- _EXERCISE DETAILS_: Your copy should match the entries exactly, with no images carried over.

Saved entries

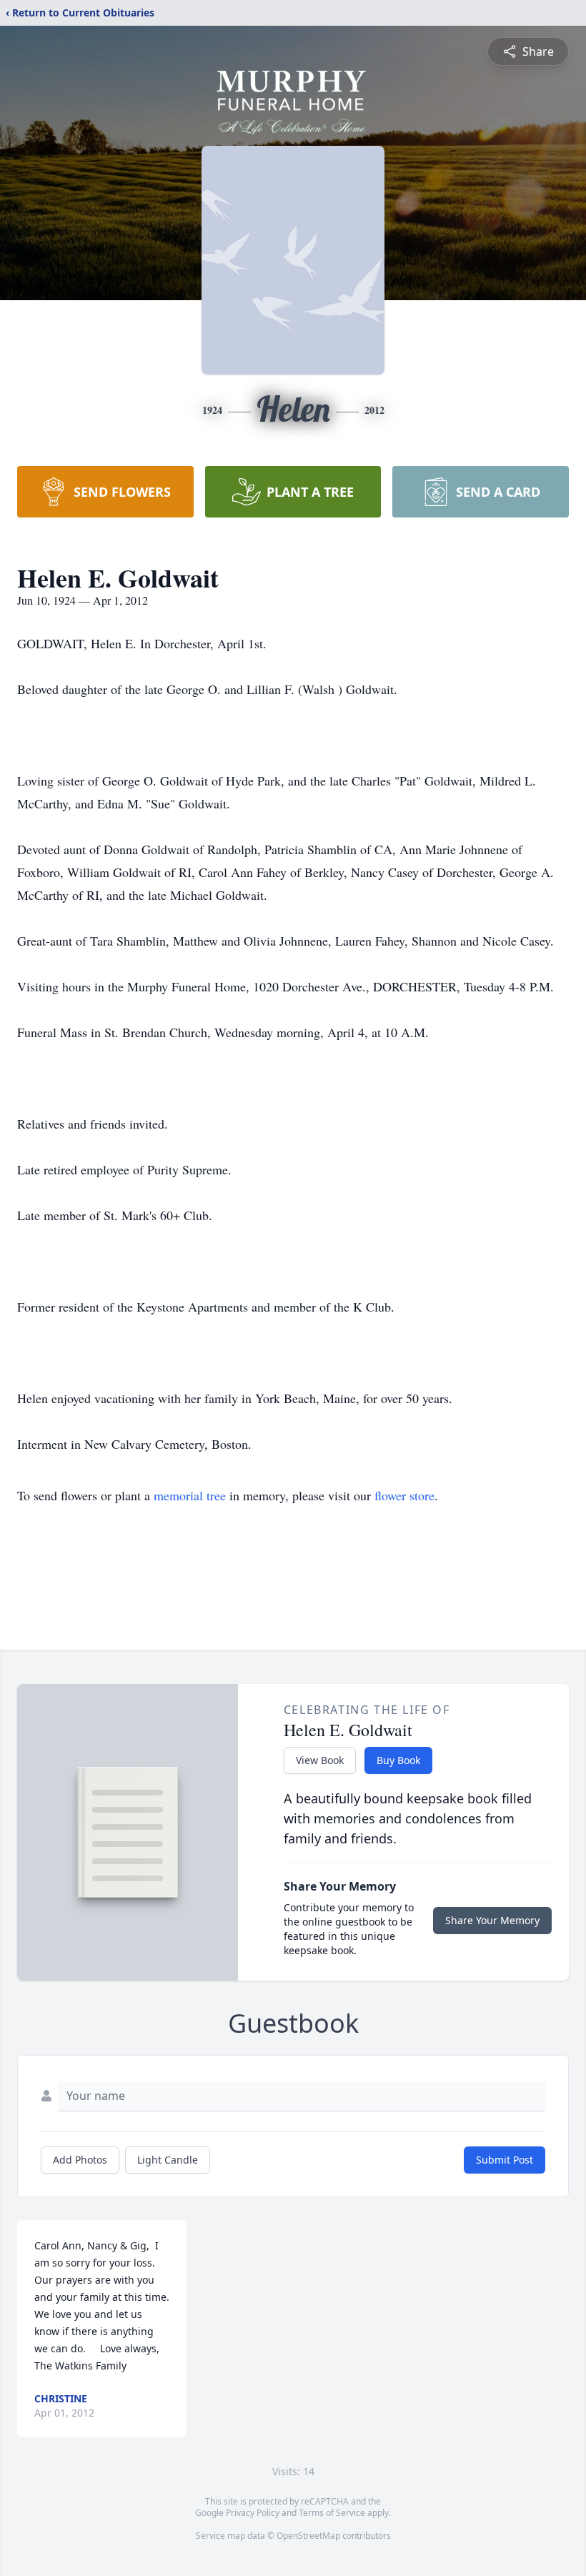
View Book (320, 1760)
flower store (404, 1495)
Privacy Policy (252, 2513)
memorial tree (190, 1495)
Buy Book (398, 1760)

- _TASK OUTPUT_:
View Book (320, 1760)
flower store (404, 1495)
Privacy Policy (252, 2513)
memorial tree (190, 1495)
Buy Book (398, 1760)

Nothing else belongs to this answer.